The good news continued Thursday for the US airline industry as United Continental Holdings (UCH), parent of merger partners United Airlines (UA) and Continental Airlines (CO), reported 2011 net income of $840 million.
That was down 12% from a pro forma net profit of $955 million in 2010, but the impressive result is another sign that US airlines have been able to mostly offset steep rises in fuel costs with robust revenue performances and capacity discipline. UCH’s full-year 2011 revenue grew 8.8% year-over-year on a pro forma basis to $37.11 billion while expenses lifted 9.6% to $35.29 billion, producing an operating profit of $1.82 billion, down 5.1%. The company’s full-year 2011 aircraft fuel costs increased by 29.5% to $12.38 billion.
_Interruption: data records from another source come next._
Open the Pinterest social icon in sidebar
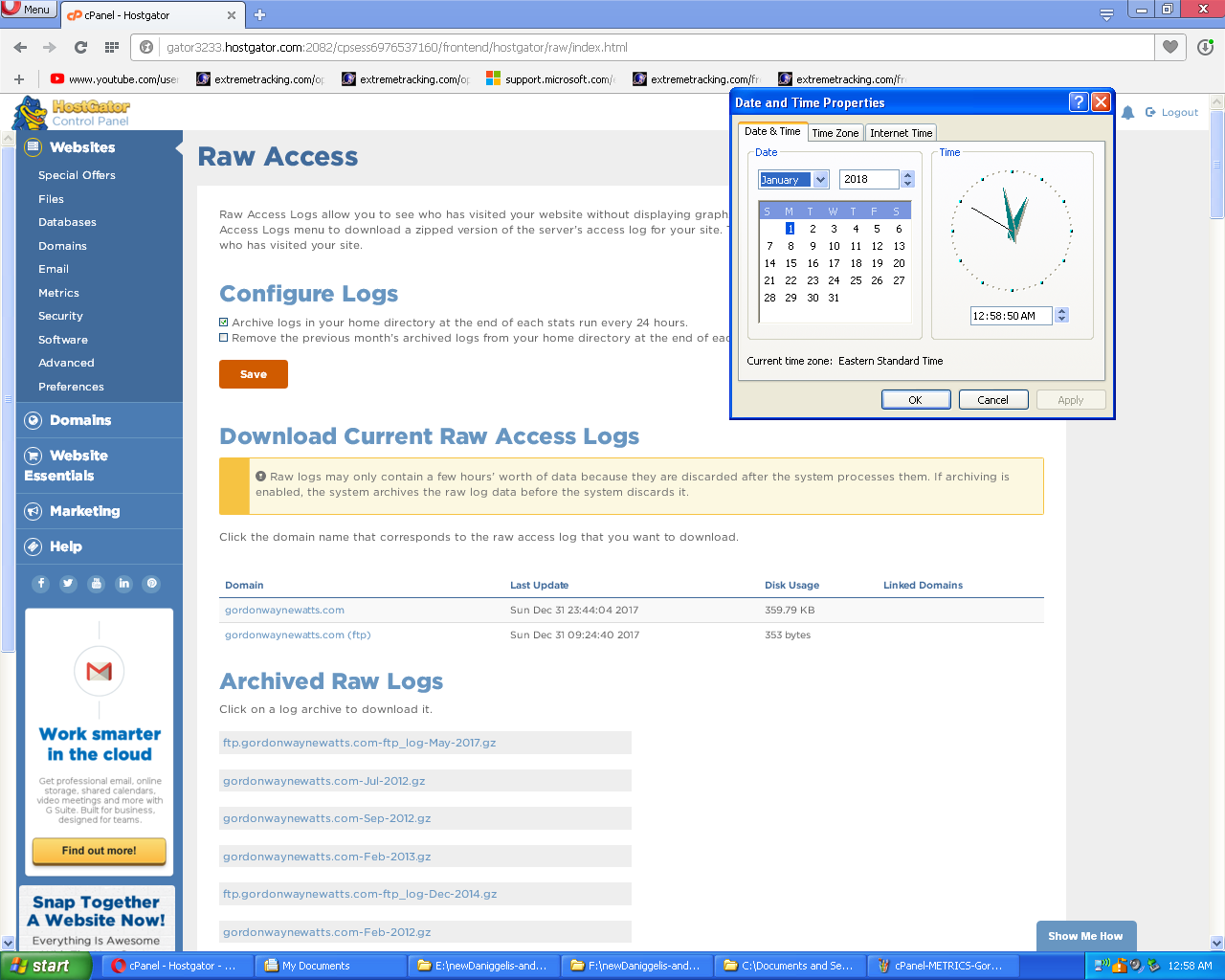 click(151, 584)
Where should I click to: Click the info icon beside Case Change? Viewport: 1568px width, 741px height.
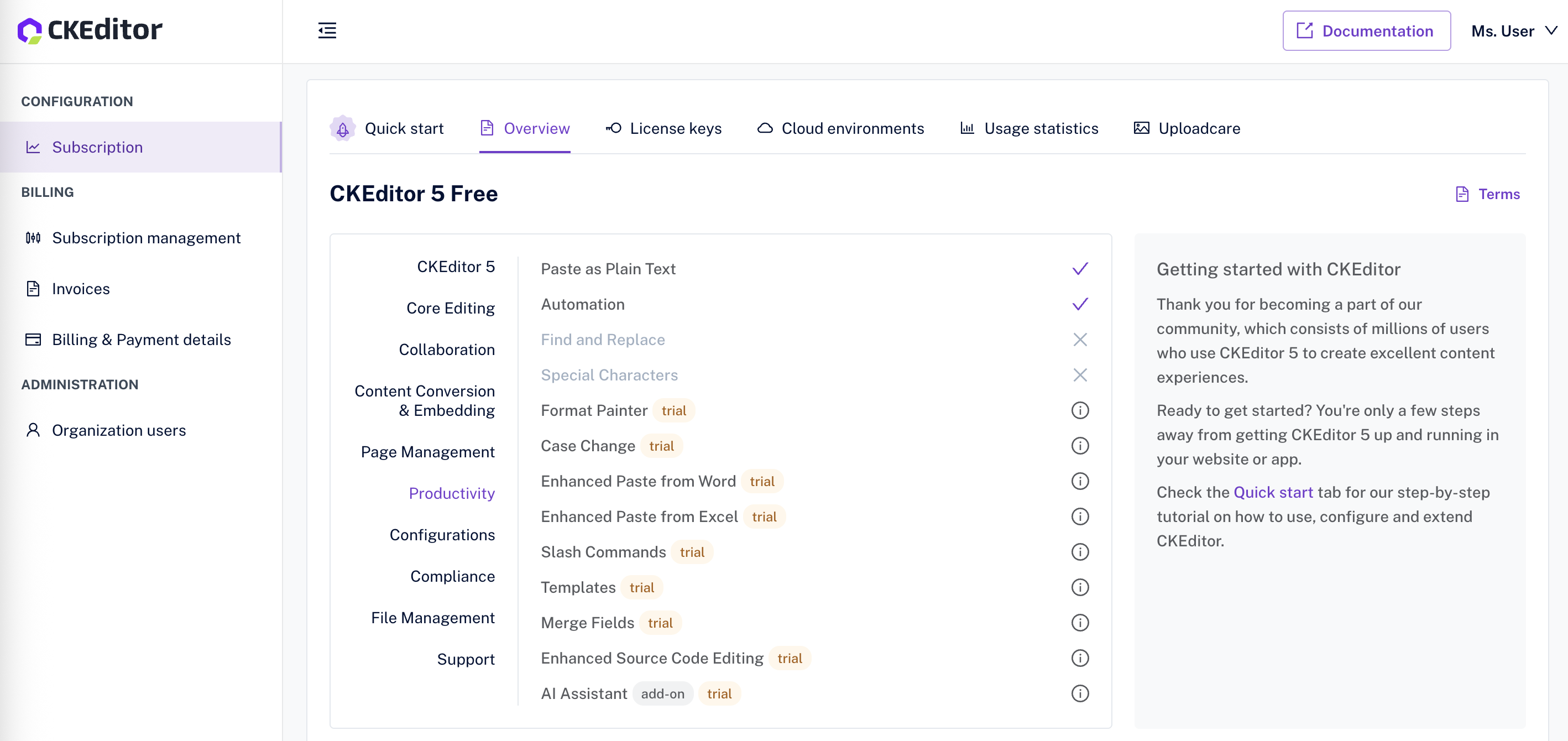point(1079,446)
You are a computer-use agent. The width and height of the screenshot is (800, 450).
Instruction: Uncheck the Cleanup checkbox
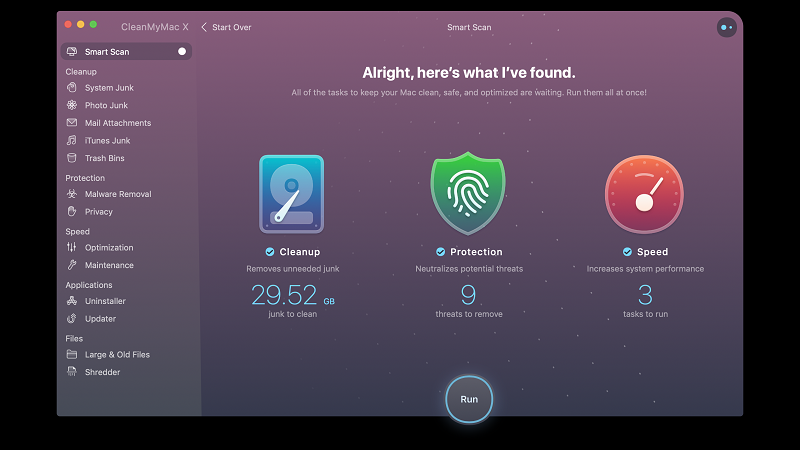point(270,252)
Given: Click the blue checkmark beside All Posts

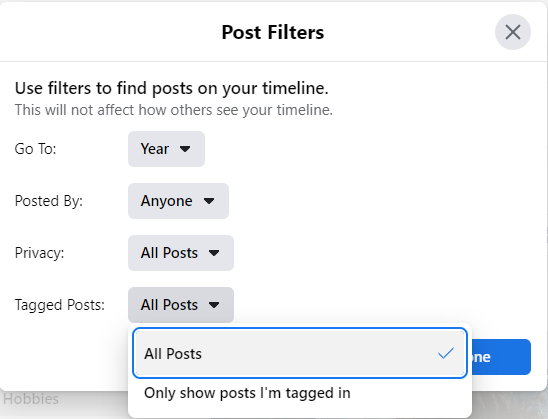Looking at the screenshot, I should pos(446,353).
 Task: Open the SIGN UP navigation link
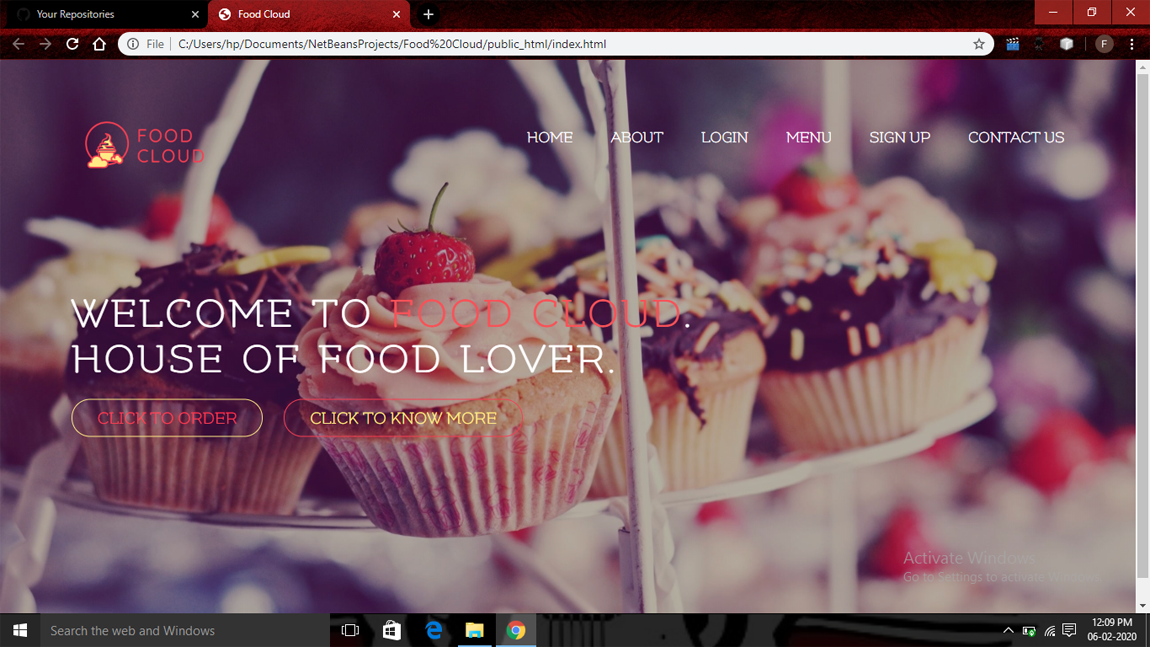coord(899,137)
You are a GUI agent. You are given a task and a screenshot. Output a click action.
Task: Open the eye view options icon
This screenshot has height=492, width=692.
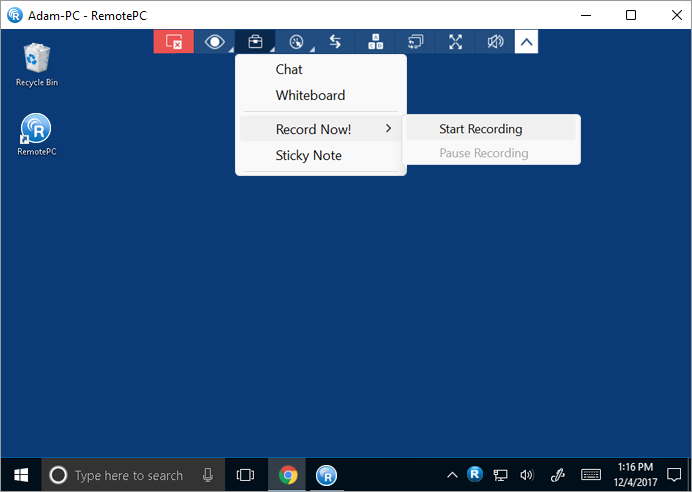214,42
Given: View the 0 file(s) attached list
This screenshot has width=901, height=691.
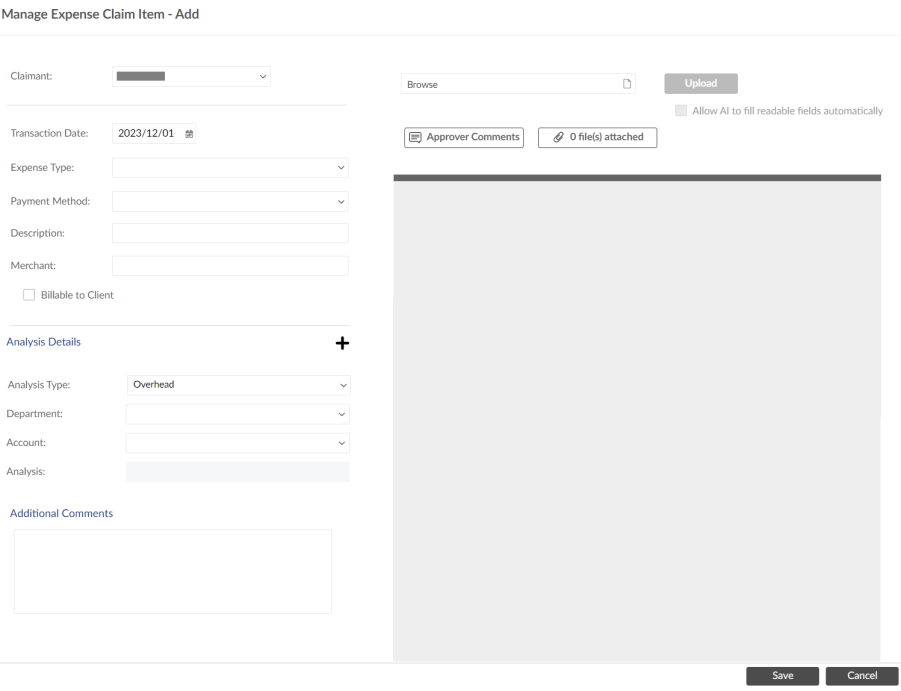Looking at the screenshot, I should (597, 137).
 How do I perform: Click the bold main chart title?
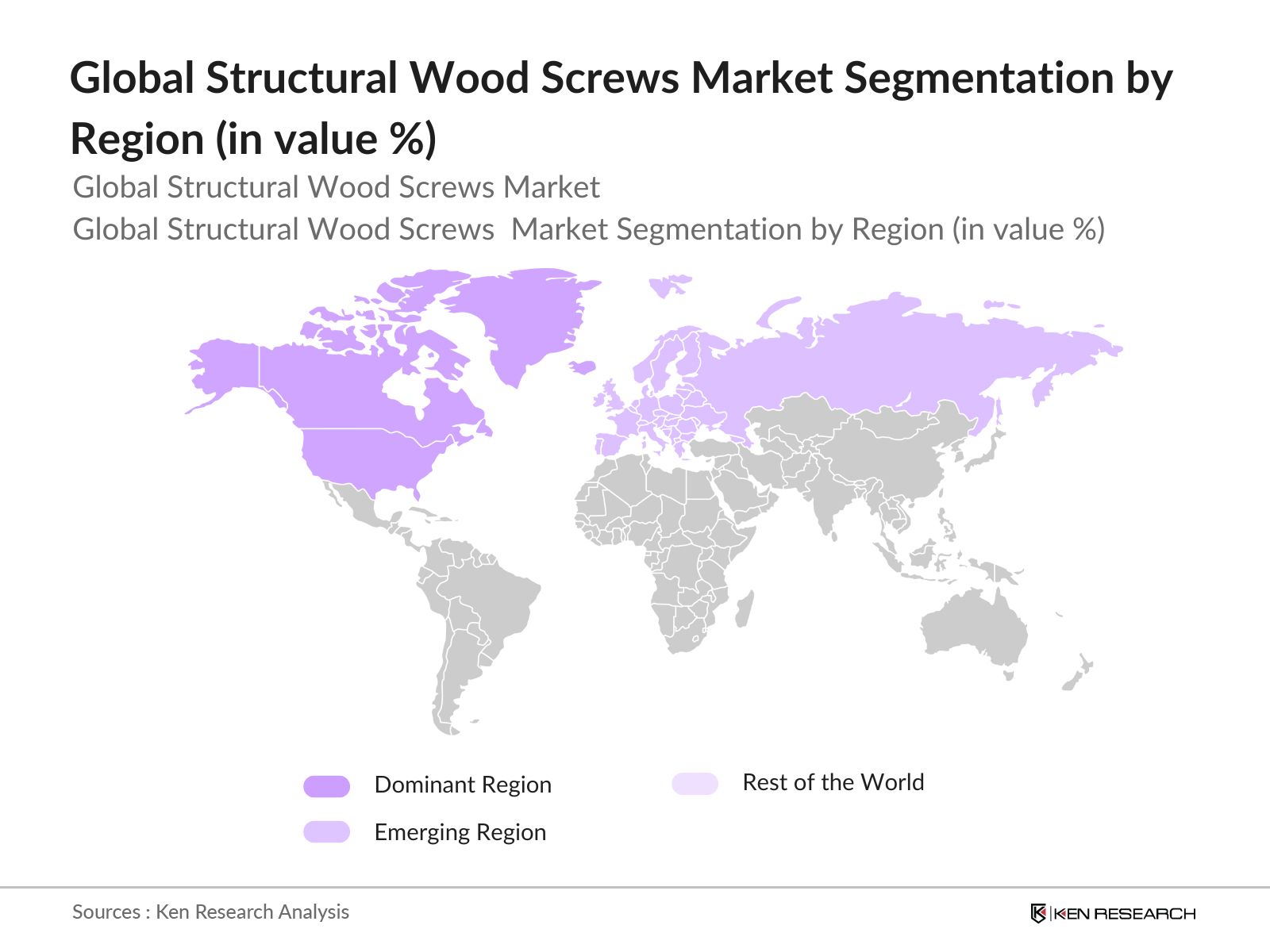coord(621,108)
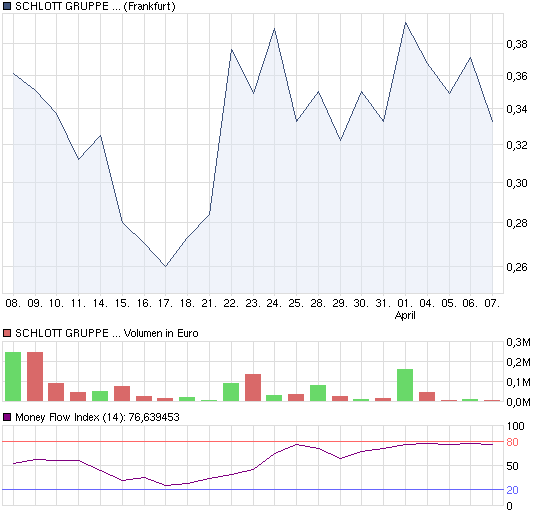Click the 07. date label on x-axis
The height and width of the screenshot is (514, 545).
tap(492, 303)
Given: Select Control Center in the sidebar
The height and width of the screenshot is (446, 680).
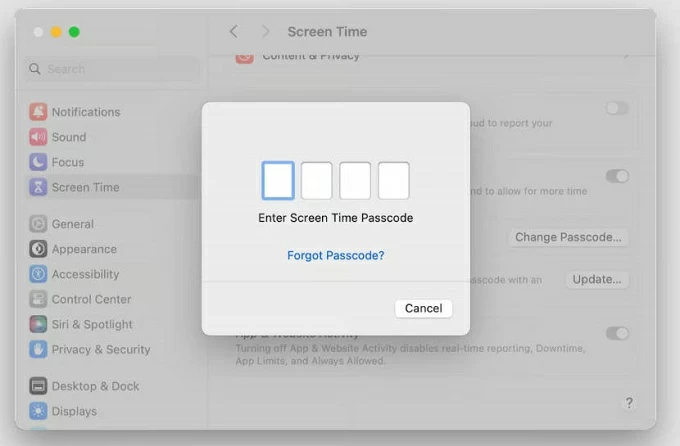Looking at the screenshot, I should point(91,299).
President and CEO Jeff Smisek said that “2012 is the year we will become one airline” with 75% of expected merger synergies achieved by year end. The airline plans to put five Boeing 787s into service in the second half of 2012 and this year will take delivery of 19 737-900ERs.
CFO Zane Rowe said UCH achieved $400 million in merger synergies in 2011, slightly more than expected. The synergies were comprised of $250 million in enhanced revenue and $150 million in cost savings.
UCH did incur a fourth-quarter net loss of $138 million owing mostly to special charges of around $170 million related to the integration of UA and CO. The loss was narrowed from a pro forma net deficit of $325 million in the 2010 December quarter.
UCH’s full-year 2011 mainline traffic decreased by 1.5% year-over-year on a pro forma basis to 181.76 billion RPMs. Capacity was down 0.3% to 219.44 billion ASMs and load factor was 82.8%, down 1.1 points. Passenger yield rose 10.4% to 14.29 cents.